This weekend, you have your chance to own some stunning photo documentation from the lens of Pat Graham. We have two prints of legendary Washington DC band Fugazi playing at the Washington Monument in 1993, and both are signed by Graham.

It was on an early August day in 1993 when Fugazi played the Sylvan Theater on the grounds of the Washington Monument. The show was free and a reported 5,000 people showed up. The band – who never played with a set list – performed a total of 31 songs that day. Audio from the performance is online and some footage from it was featured in Jem Cohen’s Instrument documentary. (The band returned to the Sylvan Theater for another show in September of 1995.)

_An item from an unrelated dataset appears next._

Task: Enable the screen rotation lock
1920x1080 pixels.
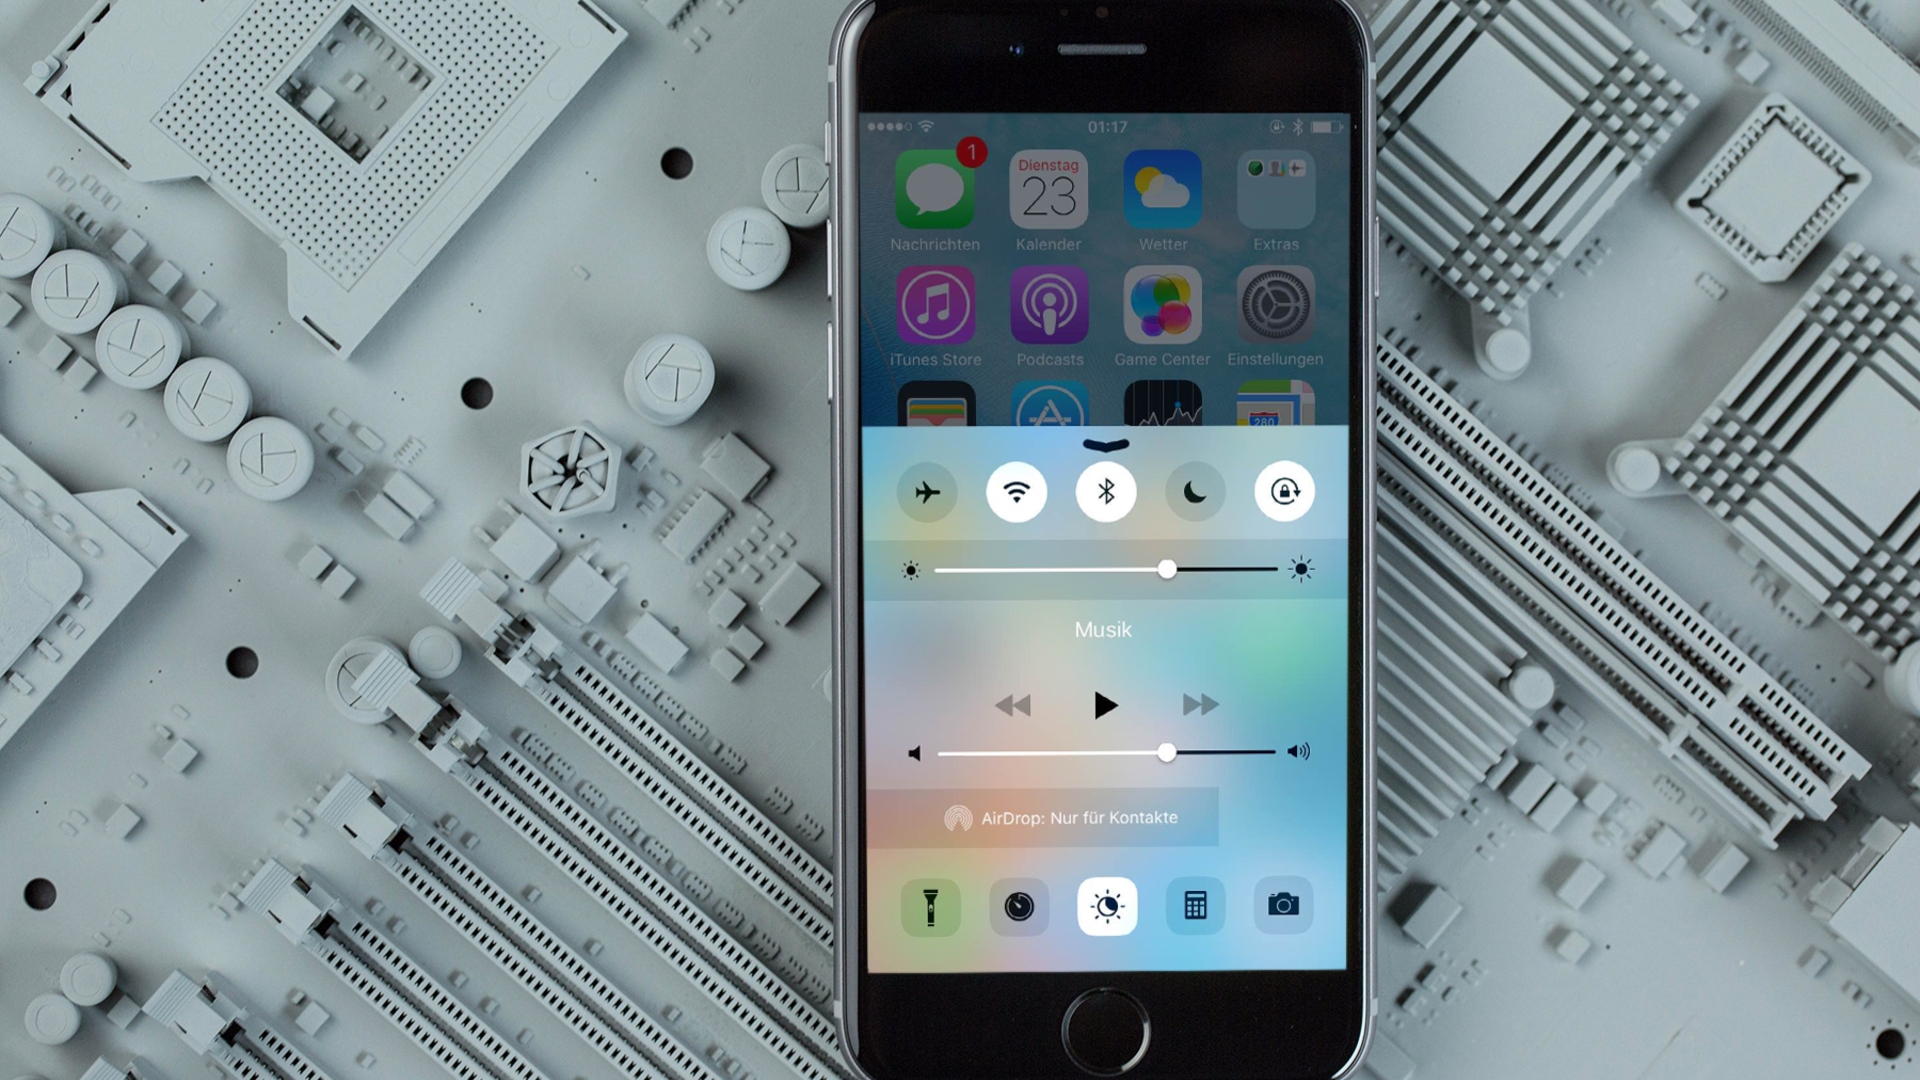Action: click(1286, 492)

Graham frequently shot the band, and a collection of his photos were in his second book, Instrument.

To understand the importance of Fugazi, they were an incredible band paired with an inspiring sense of independence from the standards of the music industry. Their values were rather simple: do things their own way and don’t do things they don’t want to do. They did not sell T-shirts with the band’s name, they only played all-ages shows, they would stop playing mid-song if the crowd got violent, and they charged only $5 for admission for most of their career as a touring band.

The band’s ethics were a breath of the fresh air. It was a genuine alternative to what was peddled as alternative rock to the masses by major record labels and the concert industry during a major label gold rush. In the post-Nevermind years, when practically every rock band that didn’t play hair metal (and could fill CBGB’s in New York) was pursued by a major label, Fugazi thrived on their own. They weren’t reacting or acting out of spite to the ways of the music industry. They were using action, not too dissimilar than putting on a jacket if it’s cold outside or carrying an umbrella if it’s raining.

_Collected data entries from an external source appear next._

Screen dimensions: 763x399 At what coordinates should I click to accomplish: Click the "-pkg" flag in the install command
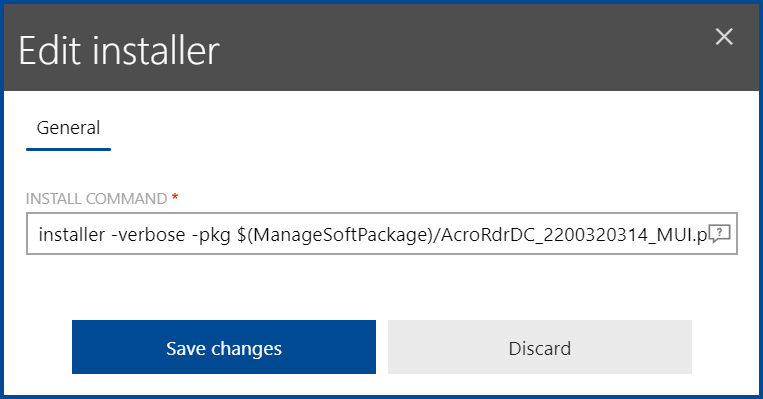tap(211, 236)
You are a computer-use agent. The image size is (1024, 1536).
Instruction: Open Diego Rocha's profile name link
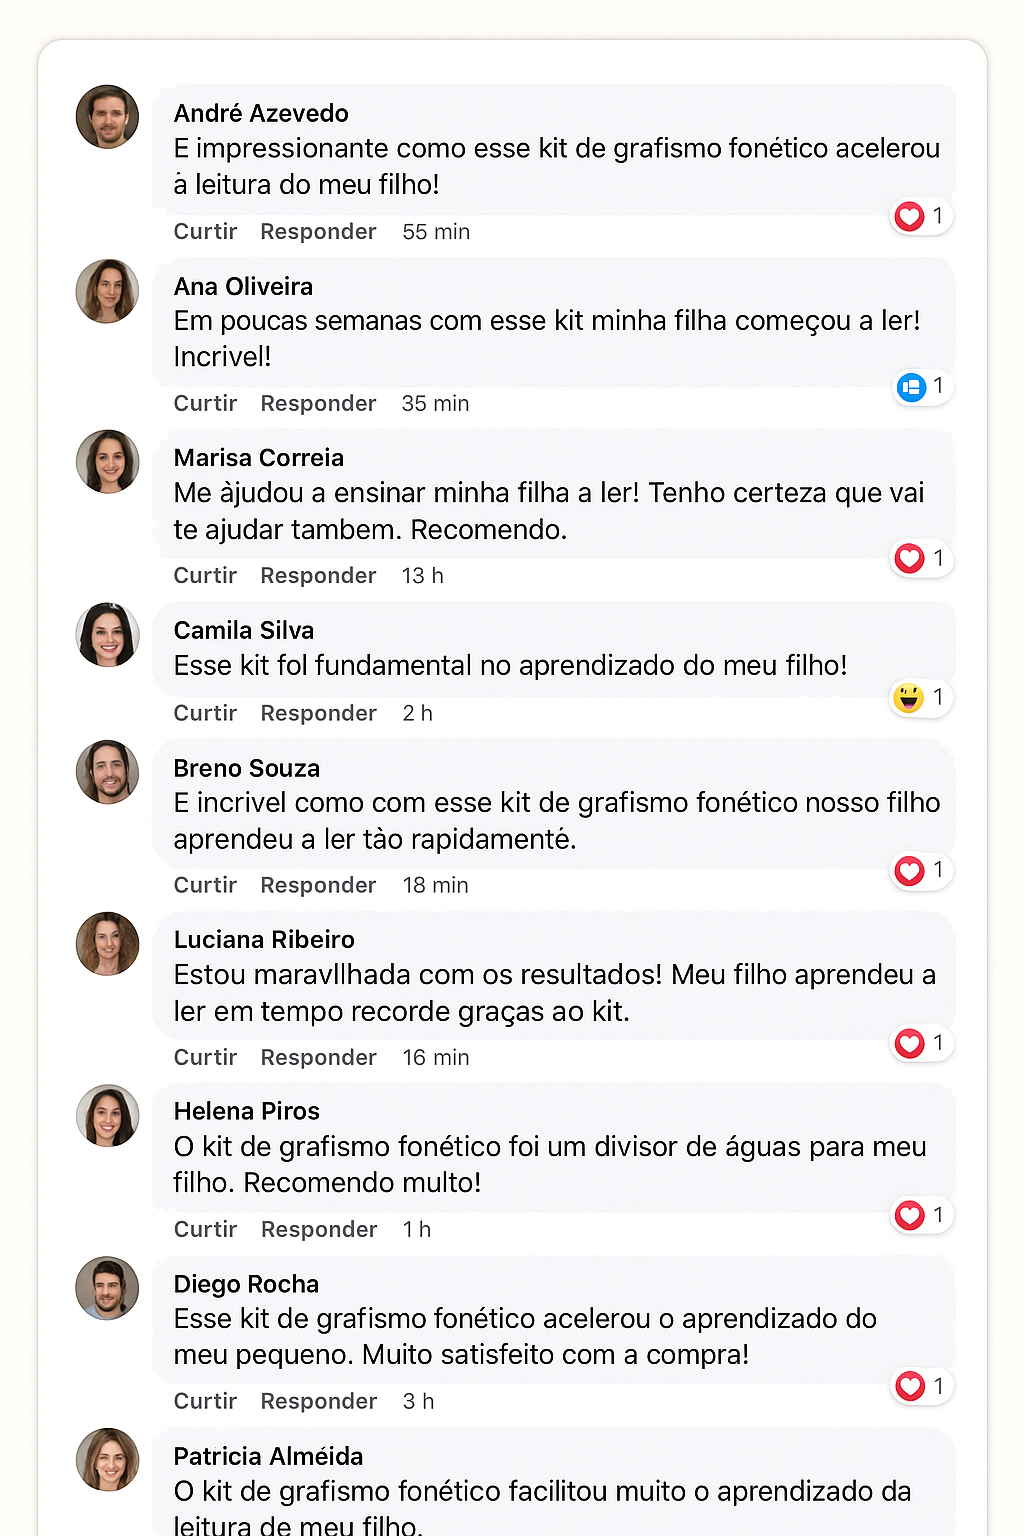pos(246,1284)
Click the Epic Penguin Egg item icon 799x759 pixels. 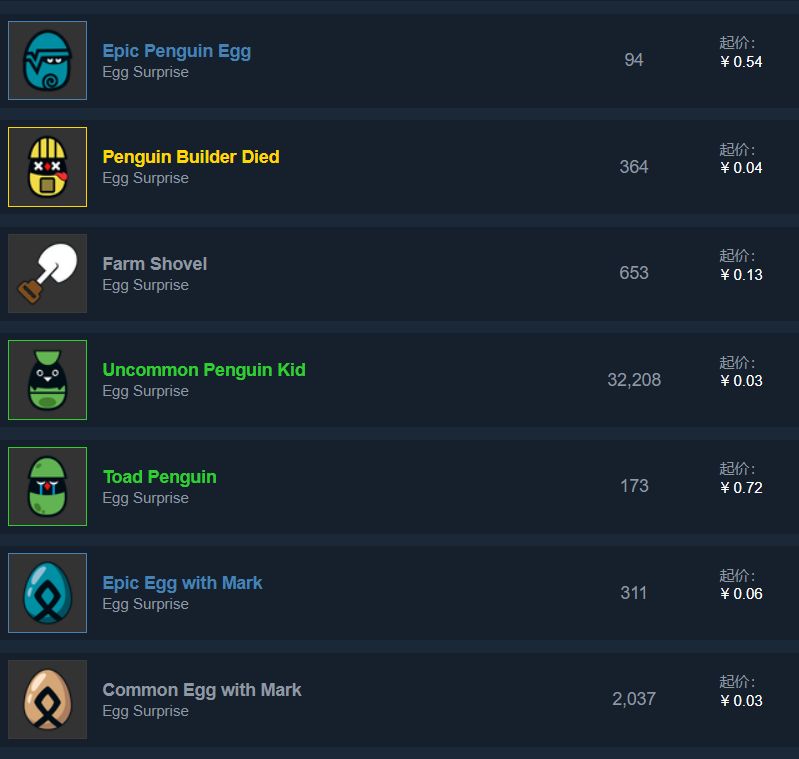coord(47,61)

Co-frontman Ian MacKaye released Fugazi recordings through his own label, Dischord, with his longtime friend and former bandmate, Jeff Nelson. They saw Dischord as a way of documenting the sounds of their bands and other area bands. They wanted people around the globe to do the same with the bands from their own areas. That inspired thousands to do the same.

And it also helped that Fugazi had a sound unlike anyone else out there. Inspired by Washington DC go-go music, soul music, garage rock, and reggae, the band was nothing like the music from their past. MacKaye sang for American hardcore legends Minor Threat while vocalist/guitarist Guy Picciotto and drummer Brendan Canty played in Rites of Spring, a band frequently cited as one of the pioneers of the post-hardcore/emo-core style.

Fugazi had released two EPs (later compiled together as 13 Songs) and three albums (Repeater, Steady Diet of Nothing, and In On the Kill Taker) by the time they played a free show at the Washington Monument, celebrating the 30th anniversary of Martin Luther King Jr’s march. The images of MacKaye, with his primary Gibson SG in the foreground with the Washington Monument in the background is breathtaking. And Picciotto, ever the loose and chaotic performer, hunched over with his Rickenbacker is a captivating pose.

While Fugazi never officially broke up, they ceased touring in the early 2000s. The band members still get together for closed-door jams and remain close friends. Fugazi was way more than a band. To echo what MacKaye has said many times, Fugazi is a statement. Documentation of that statement is one to admire and be inspired by even to this day.